<<<<

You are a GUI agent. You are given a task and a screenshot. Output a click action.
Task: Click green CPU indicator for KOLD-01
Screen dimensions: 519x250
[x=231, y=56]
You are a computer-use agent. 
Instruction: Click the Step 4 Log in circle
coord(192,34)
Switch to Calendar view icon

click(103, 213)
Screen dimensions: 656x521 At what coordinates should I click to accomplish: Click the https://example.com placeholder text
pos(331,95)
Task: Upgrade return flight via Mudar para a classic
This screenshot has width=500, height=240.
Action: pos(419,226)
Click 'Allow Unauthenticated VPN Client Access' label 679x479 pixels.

>>>>

ACTIVITY ▸ Go through the material above and set each line down verbatim.

RESPONSE TO THE TASK ▸
You are a GUI agent. You are given a task and a screenshot. Output a click action.
Task: Click green CPU indicator for KOLD-01
Screen dimensions: 519x250
[x=231, y=56]
You are a computer-use agent. 
Instruction: Click the Step 4 Log in circle
coord(192,34)
Switch to Calendar view icon

click(103, 213)
Screen dimensions: 656x521 At what coordinates should I click to accomplish: Click the https://example.com placeholder text
pos(331,95)
Task: Upgrade return flight via Mudar para a classic
This screenshot has width=500, height=240.
Action: pos(419,226)
Click 'Allow Unauthenticated VPN Client Access' label 679x479 pixels.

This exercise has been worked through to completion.